(Stored records)
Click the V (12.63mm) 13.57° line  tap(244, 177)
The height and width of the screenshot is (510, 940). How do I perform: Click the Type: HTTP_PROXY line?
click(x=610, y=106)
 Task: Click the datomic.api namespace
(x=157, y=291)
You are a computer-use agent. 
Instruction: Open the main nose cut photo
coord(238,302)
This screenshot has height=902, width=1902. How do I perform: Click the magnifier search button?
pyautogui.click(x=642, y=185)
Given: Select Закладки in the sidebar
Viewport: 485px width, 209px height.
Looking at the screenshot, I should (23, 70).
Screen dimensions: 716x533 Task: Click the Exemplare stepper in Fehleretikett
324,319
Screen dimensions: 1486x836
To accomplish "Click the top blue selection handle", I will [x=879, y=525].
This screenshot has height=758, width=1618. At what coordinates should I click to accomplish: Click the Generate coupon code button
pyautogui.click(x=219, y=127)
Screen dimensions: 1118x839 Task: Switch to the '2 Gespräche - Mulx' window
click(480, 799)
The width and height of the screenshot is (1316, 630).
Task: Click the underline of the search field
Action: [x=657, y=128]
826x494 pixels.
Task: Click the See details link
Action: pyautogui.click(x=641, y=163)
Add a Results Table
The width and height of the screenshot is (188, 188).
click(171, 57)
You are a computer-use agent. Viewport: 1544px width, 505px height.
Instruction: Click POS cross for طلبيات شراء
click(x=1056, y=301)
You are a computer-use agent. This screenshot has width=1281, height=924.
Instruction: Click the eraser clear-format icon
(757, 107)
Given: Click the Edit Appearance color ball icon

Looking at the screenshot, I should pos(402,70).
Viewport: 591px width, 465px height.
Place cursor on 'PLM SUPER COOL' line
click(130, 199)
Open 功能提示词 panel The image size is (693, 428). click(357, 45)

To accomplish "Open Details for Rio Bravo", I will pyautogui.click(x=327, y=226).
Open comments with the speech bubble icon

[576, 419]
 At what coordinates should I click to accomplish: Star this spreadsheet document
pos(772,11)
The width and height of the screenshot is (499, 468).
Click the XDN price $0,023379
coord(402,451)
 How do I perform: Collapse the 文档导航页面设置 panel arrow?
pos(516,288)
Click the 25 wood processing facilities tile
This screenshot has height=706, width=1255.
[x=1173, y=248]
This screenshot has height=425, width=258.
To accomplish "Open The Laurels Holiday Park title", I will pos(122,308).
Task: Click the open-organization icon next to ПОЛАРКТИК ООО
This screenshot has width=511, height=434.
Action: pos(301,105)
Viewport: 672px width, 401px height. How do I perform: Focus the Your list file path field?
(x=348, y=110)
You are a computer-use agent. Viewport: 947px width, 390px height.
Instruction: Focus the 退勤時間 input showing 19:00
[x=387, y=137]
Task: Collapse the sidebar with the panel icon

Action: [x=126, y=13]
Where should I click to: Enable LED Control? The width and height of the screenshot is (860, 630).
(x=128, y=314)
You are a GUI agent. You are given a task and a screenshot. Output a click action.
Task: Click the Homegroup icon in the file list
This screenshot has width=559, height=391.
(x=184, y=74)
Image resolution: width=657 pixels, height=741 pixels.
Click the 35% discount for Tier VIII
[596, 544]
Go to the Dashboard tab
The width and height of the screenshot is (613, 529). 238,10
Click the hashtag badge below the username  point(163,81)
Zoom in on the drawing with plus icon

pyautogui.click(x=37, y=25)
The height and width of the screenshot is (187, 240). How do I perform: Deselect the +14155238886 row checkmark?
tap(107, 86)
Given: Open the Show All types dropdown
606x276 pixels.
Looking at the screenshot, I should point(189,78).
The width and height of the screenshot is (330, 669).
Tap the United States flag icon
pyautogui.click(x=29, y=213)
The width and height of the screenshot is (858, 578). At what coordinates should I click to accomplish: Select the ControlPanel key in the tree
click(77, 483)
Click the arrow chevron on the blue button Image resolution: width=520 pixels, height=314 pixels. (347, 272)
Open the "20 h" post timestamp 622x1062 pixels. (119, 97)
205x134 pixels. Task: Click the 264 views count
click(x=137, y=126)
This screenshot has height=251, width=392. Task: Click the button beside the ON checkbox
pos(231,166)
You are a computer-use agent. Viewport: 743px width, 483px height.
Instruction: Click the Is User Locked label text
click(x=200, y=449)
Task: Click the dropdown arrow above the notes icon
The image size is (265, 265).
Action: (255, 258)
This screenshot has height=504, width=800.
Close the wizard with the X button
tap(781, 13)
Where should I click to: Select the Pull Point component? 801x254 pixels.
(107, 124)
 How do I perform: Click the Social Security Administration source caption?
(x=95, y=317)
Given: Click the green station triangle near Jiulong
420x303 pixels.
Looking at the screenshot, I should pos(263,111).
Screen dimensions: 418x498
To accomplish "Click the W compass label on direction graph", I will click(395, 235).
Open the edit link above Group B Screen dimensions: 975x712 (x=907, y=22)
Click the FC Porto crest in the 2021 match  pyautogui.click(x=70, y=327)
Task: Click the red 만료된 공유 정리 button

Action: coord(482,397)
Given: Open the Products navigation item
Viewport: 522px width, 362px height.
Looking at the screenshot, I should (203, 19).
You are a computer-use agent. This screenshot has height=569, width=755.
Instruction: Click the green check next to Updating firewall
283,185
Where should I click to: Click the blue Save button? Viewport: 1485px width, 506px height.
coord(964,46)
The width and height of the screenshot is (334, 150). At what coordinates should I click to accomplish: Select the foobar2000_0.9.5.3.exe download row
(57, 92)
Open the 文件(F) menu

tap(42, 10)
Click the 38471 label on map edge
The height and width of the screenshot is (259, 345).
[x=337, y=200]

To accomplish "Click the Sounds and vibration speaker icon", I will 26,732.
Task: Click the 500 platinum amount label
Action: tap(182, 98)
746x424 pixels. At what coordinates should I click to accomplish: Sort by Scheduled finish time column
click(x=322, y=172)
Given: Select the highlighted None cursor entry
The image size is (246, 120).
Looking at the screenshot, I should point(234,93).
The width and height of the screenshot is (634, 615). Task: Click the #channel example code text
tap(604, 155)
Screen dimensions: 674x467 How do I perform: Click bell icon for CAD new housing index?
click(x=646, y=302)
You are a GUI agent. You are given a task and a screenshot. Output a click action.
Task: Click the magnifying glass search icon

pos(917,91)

**Work item:**
Please copy each line above exactly as written.

**Exercise output:**
Click the V (12.63mm) 13.57° line  tap(244, 177)
The height and width of the screenshot is (510, 940). How do I perform: Click the Type: HTTP_PROXY line?
click(x=610, y=106)
 Task: Click the datomic.api namespace
(x=157, y=291)
You are a computer-use agent. 
Instruction: Open the main nose cut photo
coord(238,302)
This screenshot has height=902, width=1902. How do I perform: Click the magnifier search button?
pyautogui.click(x=642, y=185)
Given: Select Закладки in the sidebar
Viewport: 485px width, 209px height.
Looking at the screenshot, I should (23, 70).
Screen dimensions: 716x533 Task: Click the Exemplare stepper in Fehleretikett
324,319
Screen dimensions: 1486x836
To accomplish "Click the top blue selection handle", I will [x=879, y=525].
This screenshot has height=758, width=1618. At what coordinates should I click to accomplish: Click the Generate coupon code button
pyautogui.click(x=219, y=127)
Screen dimensions: 1118x839 Task: Switch to the '2 Gespräche - Mulx' window
click(480, 799)
The width and height of the screenshot is (1316, 630).
Task: Click the underline of the search field
Action: [x=657, y=128]
826x494 pixels.
Task: Click the See details link
Action: pyautogui.click(x=641, y=163)
Add a Results Table
The width and height of the screenshot is (188, 188).
click(171, 57)
You are a computer-use agent. Viewport: 1544px width, 505px height.
Instruction: Click POS cross for طلبيات شراء
click(x=1056, y=301)
You are a computer-use agent. This screenshot has width=1281, height=924.
Instruction: Click the eraser clear-format icon
(757, 107)
Given: Click the Edit Appearance color ball icon

Looking at the screenshot, I should pos(402,70).
Viewport: 591px width, 465px height.
Place cursor on 'PLM SUPER COOL' line
click(130, 199)
Open 功能提示词 panel The image size is (693, 428). click(357, 45)

To accomplish "Open Details for Rio Bravo", I will pyautogui.click(x=327, y=226).
Open comments with the speech bubble icon

[576, 419]
 At what coordinates should I click to accomplish: Star this spreadsheet document
pos(772,11)
The width and height of the screenshot is (499, 468).
Click the XDN price $0,023379
coord(402,451)
 How do I perform: Collapse the 文档导航页面设置 panel arrow?
pos(516,288)
Click the 25 wood processing facilities tile
This screenshot has height=706, width=1255.
[x=1173, y=248]
This screenshot has height=425, width=258.
To accomplish "Open The Laurels Holiday Park title", I will pos(122,308).
Task: Click the open-organization icon next to ПОЛАРКТИК ООО
This screenshot has width=511, height=434.
Action: pos(301,105)
Viewport: 672px width, 401px height. How do I perform: Focus the Your list file path field?
(x=348, y=110)
You are a computer-use agent. Viewport: 947px width, 390px height.
Instruction: Focus the 退勤時間 input showing 19:00
[x=387, y=137]
Task: Collapse the sidebar with the panel icon

Action: [x=126, y=13]
Where should I click to: Enable LED Control? The width and height of the screenshot is (860, 630).
(x=128, y=314)
You are a GUI agent. You are given a task and a screenshot. Output a click action.
Task: Click the Homegroup icon in the file list
This screenshot has width=559, height=391.
(x=184, y=74)
Image resolution: width=657 pixels, height=741 pixels.
Click the 35% discount for Tier VIII
[596, 544]
Go to the Dashboard tab
The width and height of the screenshot is (613, 529). 238,10
Click the hashtag badge below the username  point(163,81)
Zoom in on the drawing with plus icon

pyautogui.click(x=37, y=25)
The height and width of the screenshot is (187, 240). How do I perform: Deselect the +14155238886 row checkmark?
tap(107, 86)
Given: Open the Show All types dropdown
606x276 pixels.
Looking at the screenshot, I should point(189,78).
The width and height of the screenshot is (330, 669).
Tap the United States flag icon
pyautogui.click(x=29, y=213)
The width and height of the screenshot is (858, 578). At what coordinates should I click to accomplish: Select the ControlPanel key in the tree
click(77, 483)
Click the arrow chevron on the blue button Image resolution: width=520 pixels, height=314 pixels. (347, 272)
Open the "20 h" post timestamp 622x1062 pixels. (119, 97)
205x134 pixels. Task: Click the 264 views count
click(x=137, y=126)
This screenshot has height=251, width=392. Task: Click the button beside the ON checkbox
pos(231,166)
You are a computer-use agent. Viewport: 743px width, 483px height.
Instruction: Click the Is User Locked label text
click(x=200, y=449)
Task: Click the dropdown arrow above the notes icon
The image size is (265, 265).
Action: (255, 258)
This screenshot has height=504, width=800.
Close the wizard with the X button
tap(781, 13)
Where should I click to: Select the Pull Point component? 801x254 pixels.
(107, 124)
 How do I perform: Click the Social Security Administration source caption?
(x=95, y=317)
Given: Click the green station triangle near Jiulong
420x303 pixels.
Looking at the screenshot, I should pos(263,111).
Screen dimensions: 418x498
To accomplish "Click the W compass label on direction graph", I will click(395, 235).
Open the edit link above Group B Screen dimensions: 975x712 (x=907, y=22)
Click the FC Porto crest in the 2021 match  pyautogui.click(x=70, y=327)
Task: Click the red 만료된 공유 정리 button

Action: coord(482,397)
Given: Open the Products navigation item
Viewport: 522px width, 362px height.
Looking at the screenshot, I should (203, 19).
You are a computer-use agent. This screenshot has height=569, width=755.
Instruction: Click the green check next to Updating firewall
283,185
Where should I click to: Click the blue Save button? Viewport: 1485px width, 506px height.
coord(964,46)
The width and height of the screenshot is (334, 150). At what coordinates should I click to accomplish: Select the foobar2000_0.9.5.3.exe download row
(57, 92)
Open the 文件(F) menu

tap(42, 10)
Click the 38471 label on map edge
The height and width of the screenshot is (259, 345).
[x=337, y=200]

To accomplish "Click the Sounds and vibration speaker icon", I will 26,732.
Task: Click the 500 platinum amount label
Action: tap(182, 98)
746x424 pixels. At what coordinates should I click to accomplish: Sort by Scheduled finish time column
click(x=322, y=172)
Given: Select the highlighted None cursor entry
The image size is (246, 120).
Looking at the screenshot, I should point(234,93).
The width and height of the screenshot is (634, 615). Task: Click the #channel example code text
tap(604, 155)
Screen dimensions: 674x467 How do I perform: Click bell icon for CAD new housing index?
click(x=646, y=302)
You are a GUI agent. You are given a task and a screenshot. Output a click action.
Task: Click the magnifying glass search icon

pos(917,91)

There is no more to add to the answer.